Abingworth launches UK Immuno-Oncology Startup with Seed Funding

brain tumor Puwadol Jaturawutthichai FI

Just when we thought it couldn’t become any more intense, the field of immuno-oncology is heating up. VC giant Abingworth has seeded a new UK startup, GammaDelta Therapeutics, to bring its T cell therapy to the clinic.

Abingworth, a huge British VC firm, has thrown its weight behind a new London-based immuno-oncology startup, GammaDelta Therapeutics. The company is pioneering the manufacture of a more effective T cell therapy that it hopes will become the basis of a solid tumor drug pipeline.

GammaDelta is headed by Raj Mehta of Cancer Research Technology and builds on the work of Adrian Hayday and Oliver Nussbaumer of Kings College London and The Francis Crick Institute. Together, they are developing the extraction and amplification of gamma-delta T cells. It has not been revealed exactly how much seed funding Abingworth has provided to the fledgling company.

Because they are tissue-resident, gamma-delta T cells are more effective than their blood-resident alpha-beta counterparts at invading and killing solid tumors.
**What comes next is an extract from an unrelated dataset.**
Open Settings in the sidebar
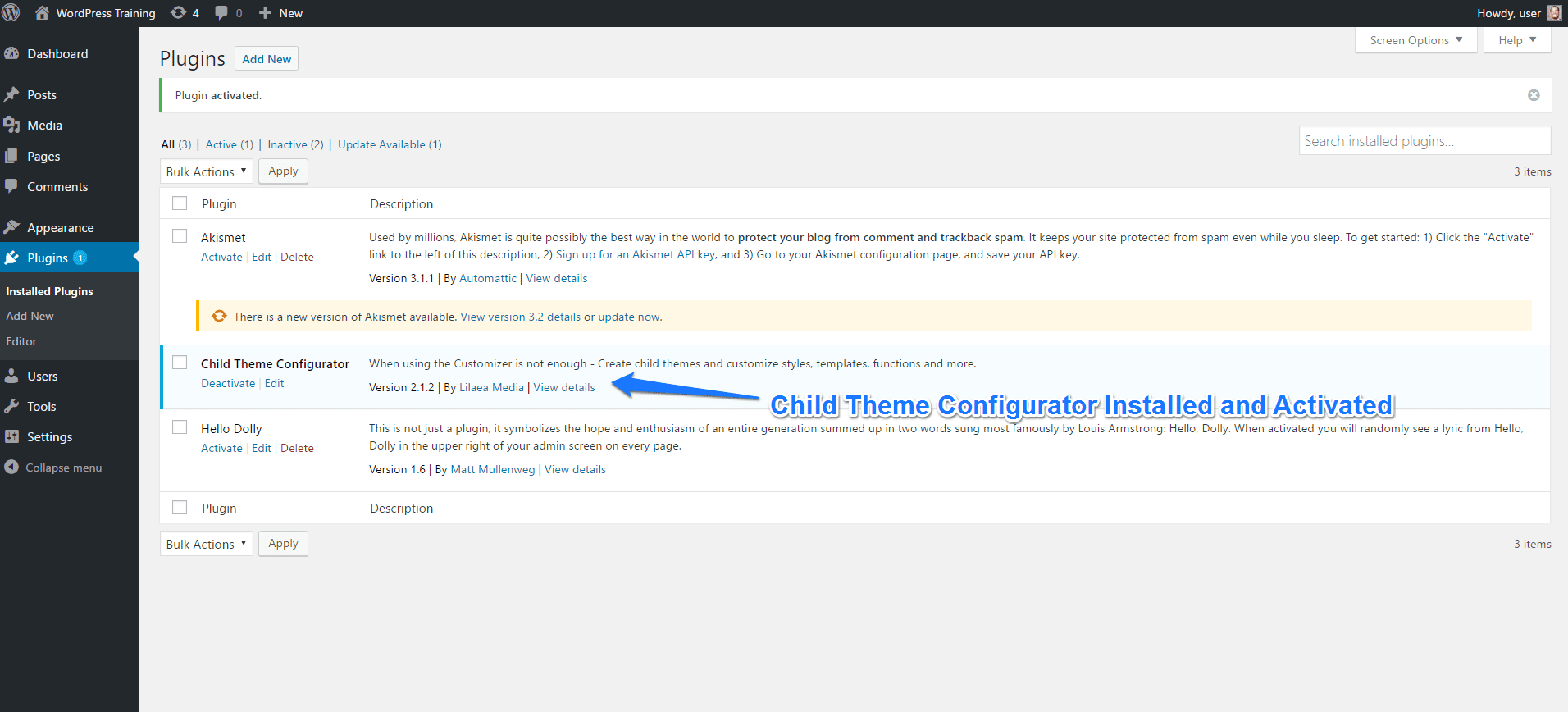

Gamma-delta T cells exhibit consistent levels of expression of interferon gamma, which Mehta believes is the key to this advantage.

Figure 1. T cells attacking a cancer cell.
Figure 1. T cells attacking a cancer cell.

Here is a population of cells. We can extract them, amplify them to the levels that we can actually think about therapy, and nobody else can do that…These cells, when we analyze them, they tick pretty much every single box you want for a potent cytolytic T cell.” Raj Mehta, Interim CEO of GammaDelta Therapeutics.

Mehta is referring to the challenges that need to be addressed by existing options. CAR-T therapies must overcome poor cell entry. Checkpoint therapies don’t have this issue to as great an extent, but they require environments with a heavy mutation load.

A few companies other than GammaDelta have already established themselves in the gamma-delta T cell space. Lymphact is a Portuguese company using them to reengineer more common T cells. Gadeta, a Dutch outfit, is competing directly with GammaDelta, and it raised €7M in Series A last spring.

Mehta says the next challenge for the company will be to sort out manufacturing, and it is well positioned to do this: despite Brexit‘s bad news bears for biotech, London has become a global hub for cell manufacture. With this access and what must be significant financial aid from Abingworth, GammaDelta could still make up lost time in the race to bring this cell therapy to the clinic and eventually the market.